Quelques « véritables » manifestants ont en effet répondu en vociférant : « Allez, ferme-la et va-t-en… » L’homme semblait en état d’ébriété, entendit-on. D’autres ont proposé une réponse différente, énonçant que cet homme devrait « joindre » la manifestation, puisque la brutalité policière et l’État policier nous préoccupant sont précisément cet ensemble d’institutions qui l’avait mis, lui, derrière les barreaux. Mais je ne crois pas cette réponse plus adéquate : elle recode et fait taire.

Qu’est-ce qui pourrait exister « entre » ces deux réponses? Entre « va-t-en! » et « nous disons vraiment la même chose que toi, tu sais! » Ou plutôt, non pas entre, mais simplement : quoi d’autre pourrait avoir lieu?

Simon Labrecque est candidat au doctorat en science politique à l’Université de Victoria.


[1] Ce fait fut rappelé avec insistance par Marc Pinkoski, jeune anthropologue indépendant qui organise avec d’autres des cours gratuits dans un café du centre-ville.

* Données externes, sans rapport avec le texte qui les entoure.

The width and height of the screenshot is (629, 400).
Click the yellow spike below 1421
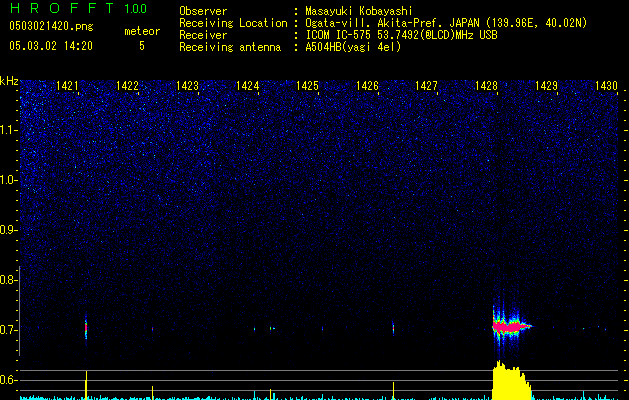(x=86, y=384)
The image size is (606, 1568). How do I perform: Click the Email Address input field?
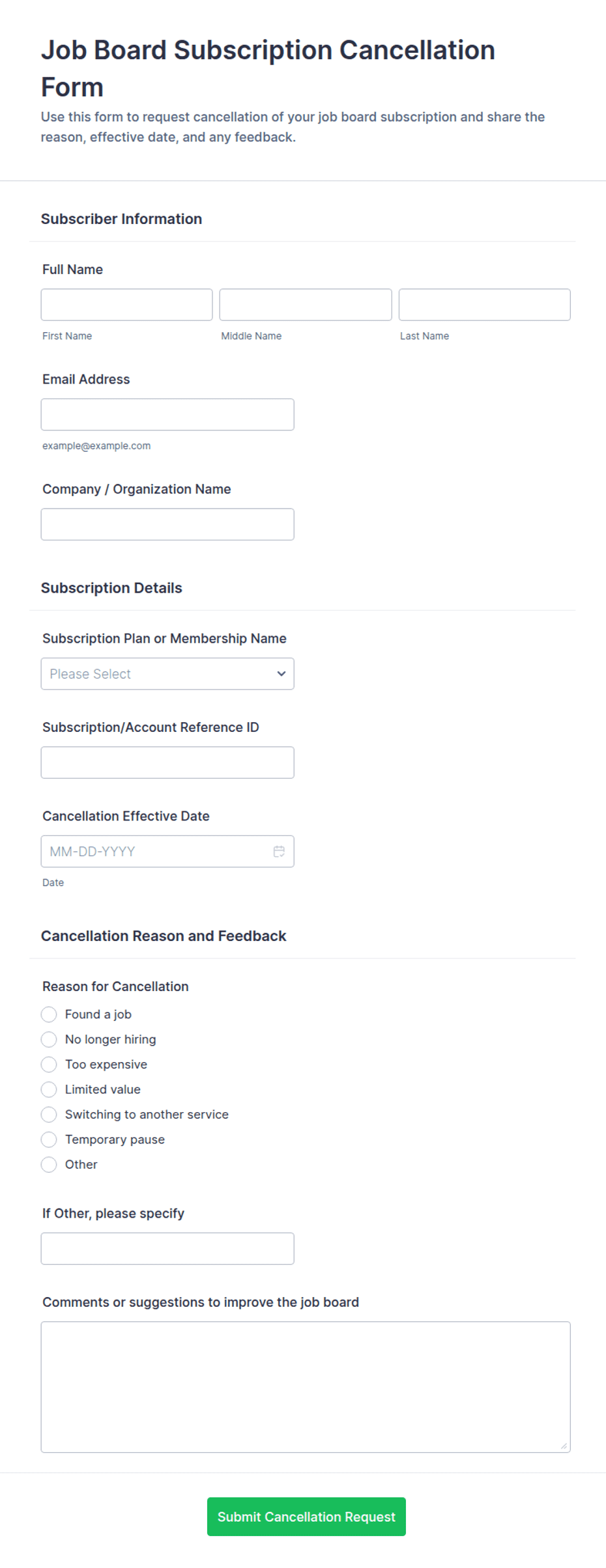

Le Free Knowledge Project existe depuis près de deux ans. Les cours, disponibles en ligne, portent surtout sur l’histoire locale et les relations entre les peuples autochtones et les « colons » (la question des mots utilisés pour (se) décrire y est fréquemment abordée).

[2] Le règlement de la ville constitue la réponse à un jugement de la Cour d’appel, plus haut tribunal de la province, qui soutint un premier jugement de la Cour suprême de Colombie-Britannique déclarant inconstitutionnel un règlement antérieur qui interdisait tout campement sur le territoire de la municipalité. La Cour jugea qu’étant donné que la demande d’hébergement excède grandement le nombre de lits d’ébergement disponibles, la Ville ne peut interdire les structures d’habitation temporaires sans enfreindre la section 7 (vie, liberté, et sécurité de la personne) de la Charte canadienne des droits et libertés. Pour plus de détails, voir « The Charter Right to Rudimentary Shelter in Victoria » par Sarah Hamill (2010), sur le site du Centre d’études constitutionnelles de la Faculté de droit de l’Université d’Alberta.